23-06-2026

The wool DRM, part 1: the Cython loader I cracked

TLDR:

wyourname/wool is a zero-star GitHub repo that does one job: script DRM. A big slice of the Chinese reward-farming (薅羊毛) scene rents it to seal their fraud scripts so they can’t be lifted straight off GitHub.
Why bother locking a checkin script? In this scene the script is the product. It gets sold, rented, and gated behind license keys, so the code itself is the thing a buyer is paying not to be able to copy.
The old tier is a Cython module (loader_39_x86_64.so) running a hand-ported JavaScript DES. I reversed it end to end.
The key is hardcoded (f30db728...), the same eight bytes in every build. Recover it once and every payload that loader ever sealed falls open, so it protects nothing.
I’m publishing the method and the lesson, not a decrypt script. All read-only, nothing farmed, nothing logged into.
The newer tier of DRM fixed the mistake that made this one crackable: it moved the key off the box and onto a C2. That is the next post.

Why I started pulling on these .so files

At the end of the last post I had a repo I couldn’t read. Here’s the part I skipped over: qlk’s own obfuscation was never the hard problem.
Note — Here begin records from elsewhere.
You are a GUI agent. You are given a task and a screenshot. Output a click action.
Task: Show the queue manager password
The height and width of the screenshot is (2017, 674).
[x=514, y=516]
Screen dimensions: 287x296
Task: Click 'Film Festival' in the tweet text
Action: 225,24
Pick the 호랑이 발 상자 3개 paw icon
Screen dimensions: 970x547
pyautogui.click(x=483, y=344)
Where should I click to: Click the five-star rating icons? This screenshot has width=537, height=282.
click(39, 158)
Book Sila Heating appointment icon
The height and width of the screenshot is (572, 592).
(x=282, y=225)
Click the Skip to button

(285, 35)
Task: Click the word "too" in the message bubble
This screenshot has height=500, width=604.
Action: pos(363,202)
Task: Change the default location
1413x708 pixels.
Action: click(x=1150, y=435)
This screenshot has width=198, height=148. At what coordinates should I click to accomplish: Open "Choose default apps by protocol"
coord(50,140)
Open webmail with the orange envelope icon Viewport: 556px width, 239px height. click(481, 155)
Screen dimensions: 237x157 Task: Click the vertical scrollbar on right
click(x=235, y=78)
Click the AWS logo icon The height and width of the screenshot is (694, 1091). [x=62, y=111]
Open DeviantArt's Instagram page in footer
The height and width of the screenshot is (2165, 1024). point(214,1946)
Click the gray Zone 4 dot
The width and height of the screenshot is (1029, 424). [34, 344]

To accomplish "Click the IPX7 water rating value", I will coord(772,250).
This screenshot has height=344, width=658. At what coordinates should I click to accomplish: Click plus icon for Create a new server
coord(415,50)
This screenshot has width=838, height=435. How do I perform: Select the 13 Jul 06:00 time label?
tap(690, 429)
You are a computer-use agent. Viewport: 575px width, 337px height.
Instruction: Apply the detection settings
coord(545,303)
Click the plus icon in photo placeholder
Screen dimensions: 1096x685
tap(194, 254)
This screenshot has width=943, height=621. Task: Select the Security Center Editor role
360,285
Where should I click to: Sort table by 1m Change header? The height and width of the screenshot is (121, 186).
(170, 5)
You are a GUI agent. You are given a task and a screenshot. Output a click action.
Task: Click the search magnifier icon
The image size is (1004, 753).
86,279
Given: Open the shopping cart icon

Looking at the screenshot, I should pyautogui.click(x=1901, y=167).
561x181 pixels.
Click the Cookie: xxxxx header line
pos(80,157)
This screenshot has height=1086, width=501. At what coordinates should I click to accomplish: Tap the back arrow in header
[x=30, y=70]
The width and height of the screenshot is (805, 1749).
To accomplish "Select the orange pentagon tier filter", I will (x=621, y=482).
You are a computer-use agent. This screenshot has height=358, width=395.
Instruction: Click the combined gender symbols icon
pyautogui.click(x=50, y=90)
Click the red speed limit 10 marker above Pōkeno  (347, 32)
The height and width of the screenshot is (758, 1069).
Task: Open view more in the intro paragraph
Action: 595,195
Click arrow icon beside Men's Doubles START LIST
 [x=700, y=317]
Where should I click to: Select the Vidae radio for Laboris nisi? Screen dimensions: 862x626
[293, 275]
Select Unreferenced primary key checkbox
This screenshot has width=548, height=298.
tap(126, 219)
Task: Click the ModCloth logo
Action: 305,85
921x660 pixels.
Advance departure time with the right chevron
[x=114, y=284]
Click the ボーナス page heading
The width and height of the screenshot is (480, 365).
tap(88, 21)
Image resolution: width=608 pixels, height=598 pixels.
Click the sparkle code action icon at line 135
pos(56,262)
Every script is the same trick, base85 or XOR or a subtract cipher, then zlib, then a marshalled code object handed straight to exec(). It runs in memory and never writes a .pyc, so it stops you reading the source but not running it, and anything you can run you can hook. After decoding these scripts I realised what I had stumbled upon, a treasure trove of scripts that are used to defraud news sites, ads, and local government websites, all to make a little bit of cash. We will go into this in more detail in another post.

Curious to see if this was just a single example of bad opsec, I started searching the endpoints they were targeting. Boy they were everywhere: a KuWo cash-withdrawal endpoint alone is in at least five other people’s repos. And it wasn’t just the targets that matched: two of qlk’s obfuscators are hand-rolled, not off-the-shelf, and the same fingerprints turned up in another author’s repo in the same cluster. Same private toolchain, different authors. qlk wasn’t a one-off, it was one corner of a whole scene.

So I started reading through these repos. Most were more of the same: same apps, same obfuscation, the odd file copied word for word from one account to the next. Typical for a scene like this that people would be stealing others scripts. But a few were built differently. They didn’t contain any logic at all. They imported a loader, pulled down a .so, and handed it an encrypted string to run. And one of them, a plaintext one, had left the download URL sitting right at the top of the file:

DEBIAN_URL = 'https://raw.githubusercontent.com/wyourname/wool/master/others'

That was the repo. wyourname/wool: zero stars, description 自用 (“personal use”), quietly hosting the loaders a large portion of the scene was using to protect their scripts.

Why lock a wool script?

Before any of the reverse engineering, it is worth settling what the lock is even for. A wool script automates a checkin, a lottery draw, a daily reading task. It is not state secrets. So who is it hiding from, and why would anyone pay to keep it sealed?

Because in this scene the script is the product. These things get sold and rented. There are panels that meter access, license keys (卡密) that gate a single run, resellers who never wrote a line of the code they sell or rent. The moment the source is readable, a buyer copies it once and stops paying, or undercuts the author by selling it on himself. Confidentiality is the whole business model.

The checkin loop was never the part worth protecting. Anyone can write one. The value is in the bypass underneath: the h5st signature JD’s app demands, the risk tokens, the shared pool of device IDs, the CAPTCHA solver, the Ruishu fingerprint defeat. That is months of work against a target that keeps moving, and it is exactly what a rival in the same scene wants to lift. Lock the file and the exploit stays yours.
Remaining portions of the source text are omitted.